I'm a human (just like you) and our minds are going a million miles a minute but the interesting thing is that the majority of the thoughts in our minds (90%) are repetitive, stress inducing, worthless thoughts that we really could do without. Quite a lot of those thoughts fall into the all or nothing, either/or categories and we just end up in a never ending loop of indecision and mindlessness. If we can get to the point where we settle down those thoughts we find that there is far more room for contemplation that we can grow spiritually from.
Once I started realizing this I started to really fall in love with God. Manly because I had far more time to experience His graces and love for me instead of dwelling on garbage. I knew deep down I loved Him before then but nothing like this. This was that love that you have for your wife, mother, father, family, etc. It burns, it gives you butterflies, it makes you smile and feel full. For me the next step made me put myself last, falling to my knees, offering everything up to Him and realizing that He is the most important thing in my life and always will be. This would completely torch any ego that I had left and showed me true humility. For I saw Him, everyone else and then me. I'm not sure I ever knew what true love was even though I thought I knew what love was. Until now.
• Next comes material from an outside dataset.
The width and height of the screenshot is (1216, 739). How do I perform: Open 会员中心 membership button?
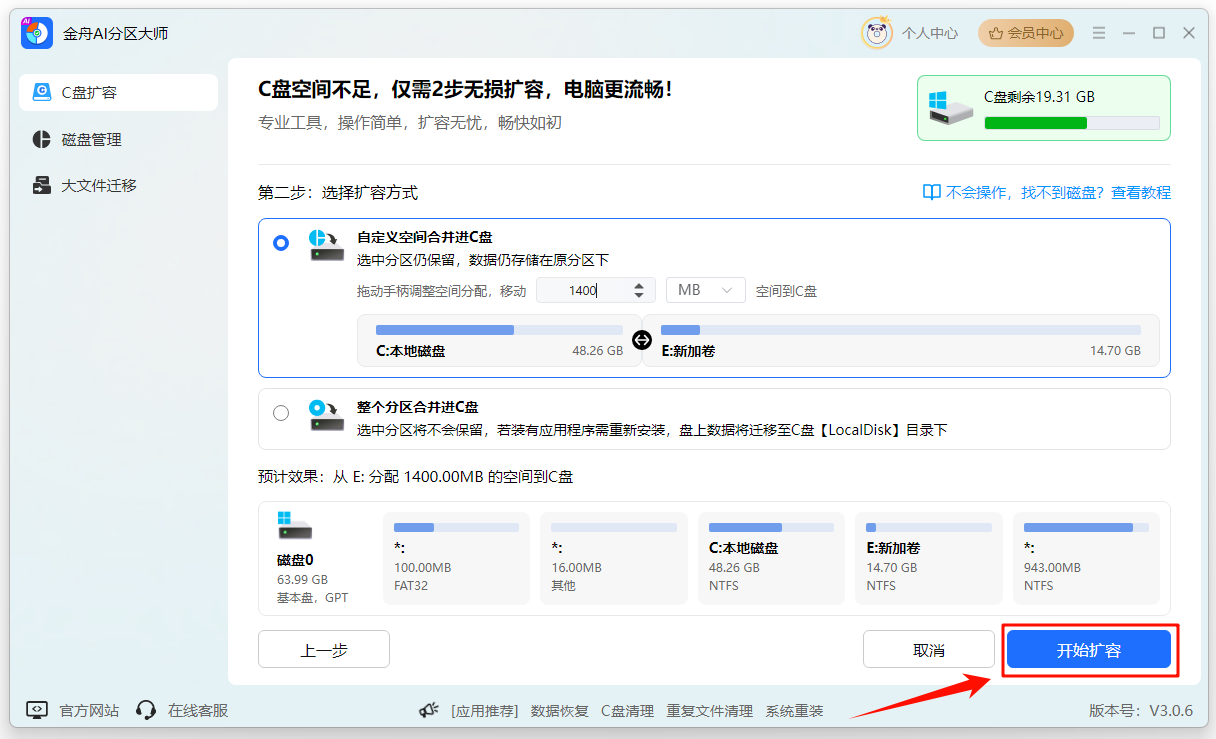[1026, 33]
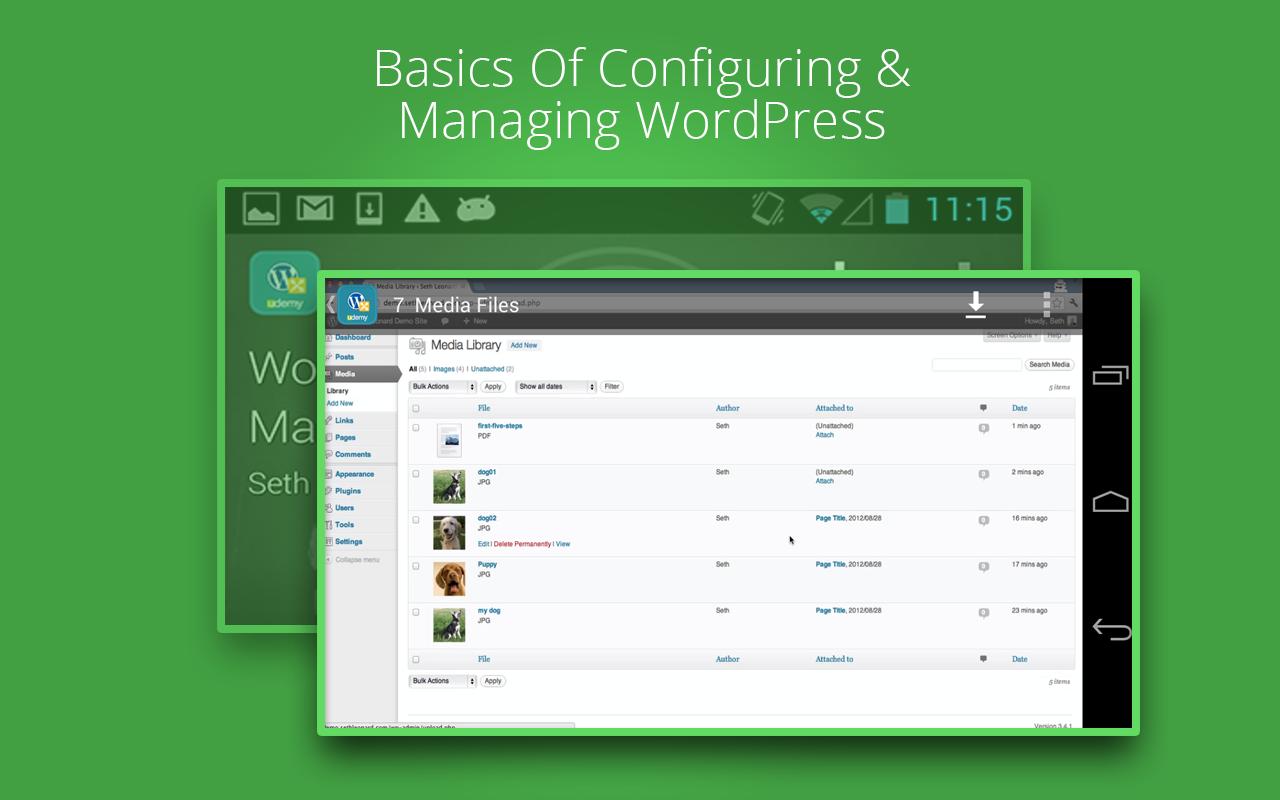
Task: Open the Plugins sidebar icon
Action: 329,491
I believe the affirmation of all this is when someone tells me that they see peace or feel joy from me. These are the feelings that course through my body and soul these days. It's far more difficult for me to get mad and stay mad for any length of time. In fact I can't actually remember the last time I was mad at someone or something. It just feels like it's been dropped from my spiritual vocabulary. God isn't going to get mad at me so what makes me think I should get mad at someone else?
My brothers and sisters when it comes down to it my love for you knows no bounds and this world would be a much better place if we all just realized that love doesn't cost us anything but hate will cost us our souls. I'm not perfect and I still have days when I find myself thinking about something so trivial or something that I cannot change. Contemplative prayer takes a lifetime of learning and as long as we can continue to have conversations with God without thinking about what we're going to do for breakfast tomorrow morning or if we paid that one bill there will always be fruit growing on that wonderful tree for us.
So friends whether you believe in God or not I challenge you to turn down your ego and allow humility to reign throughout your life, think before you speak, question before you act and love before you hate. For if we do even one of these things the effect will be a ripple across this universe that will plant the seed that is love and as long as we cultivate it we'll be able to benefit from all the fruits it will bear.